Tuesday, November 4, 2008

Understanding New Orleans through Bienville's Dilemma

By Nick Marinello for Tulane's New Wave

After the storm surge of Hurricane Katrina so badly humbled the New Orleans flood-protection system, many wondered how a major city could have been founded on such a precarious site. Those who questioned the prudence of rebuilding in so questionable a site were echoing arguments heard 300 years earlier among French colonials debating where to locate the primary city of Louisiana, suggests geographer Richard Campanella in his new book, Bienville’s Dilemma: A Historic Geography of New Orleans.

According to Campanella, associate director of the Tulane/Xavier Center for Bioenvironmental Research and a research professor with the Department of Earth and Environmental Sciences, Bienville was forced to decide whether New Orleans should be built on the safest site or in the most strategic location. One choice would sacrifice expediency; the other would expose inhabitants to greater risk.

“It was a classic dilemma — a problem involving a difficult or unpleasant choice, which could yield undesirable consequences,” says Campanella.



Such dilemmas regarding people and place continue to challenge us. “In the case of Louisiana today,” says Campanella, “[the question is] should citizens remain in eroding marshes and continue centuries of tradition, or end their way of life and move inland so that aggressive coastal restoration may begin?”

Dilemmas, he says, are as intellectually stimulating and morally challenging as they are distressing.
“Dilemmatic places — cities like New Orleans that are important yet costly, strategic but troubled, triumphant yet tragic — are among the most intriguing locales on Earth.”

In the 68 articles and essays presented in Bienville’s Dilemma, Campanella takesreaders from the Ice Age to the present day, weaving into a historical narrative of New Orleans the threads of geology and topography, sociology and demography, politics and policy, and offering an explanation of how this inevitable city was indeed able to flourish in an improbable location. It commences with a detailed historical timeline of events of geographical significance, from prehistory to post-Katrina.

“The book came together as I contemplated the passage of a natural landscape to an urban cityscape,” says Campanella, who traced the transformation from the formation of the landscape through settlement, urbanization, population, environmental manipulation, devastation and finally restoration. As a geographer with a background in the mapping sciences, Campanella also included dozens of custom-made maps, graphs, computer-generated perspectives and photo montages.
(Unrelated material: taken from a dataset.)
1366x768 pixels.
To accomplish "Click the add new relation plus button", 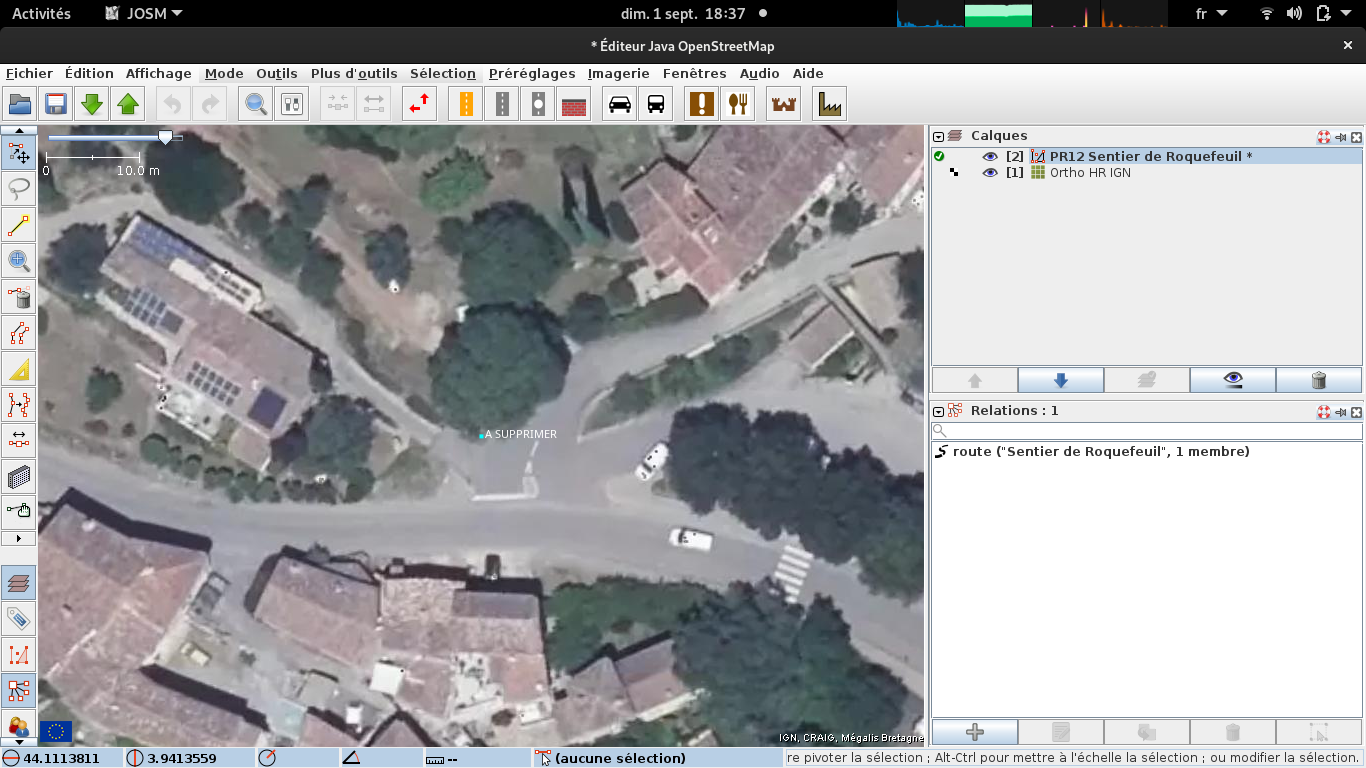I will pyautogui.click(x=975, y=732).
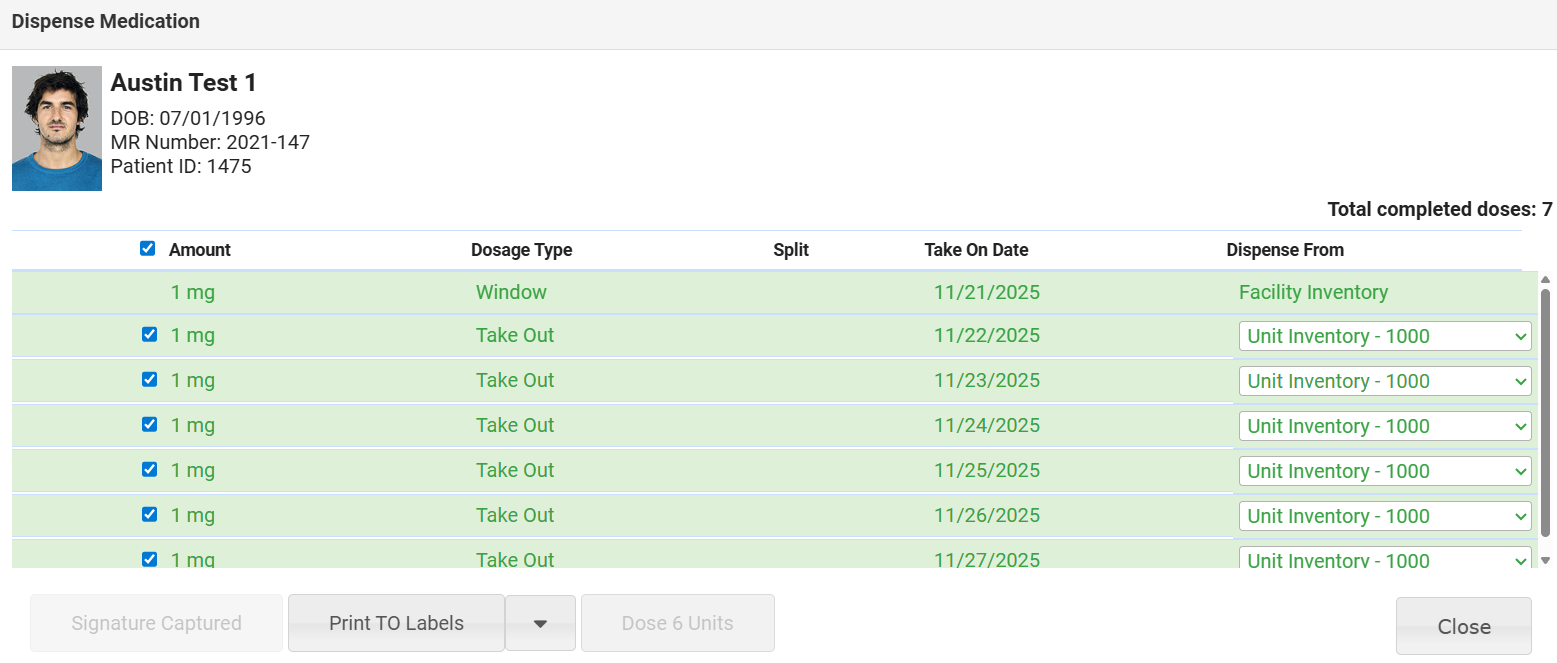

When asked what he hopes readers take away from Bienville’s Dilemma, Campanella says, “On one level, I hope readers enrich their knowledge and understanding of New Orleans through the book’s analytical findings. On a higher level, I hope readers come to share my experience in viewing this city as a metaphor, a prism and a portal through which so many compelling stories about people and place may be studied.”

Next spring, Campanella will teach a colloquium course “Dilemmas of New Orleans” through the Tulane honors program.

Other books by Campanella include Geographies of New Orleans: Urban Fabrics Before the Storm, Time and Place in New Orleans and New Orleans Then and Now.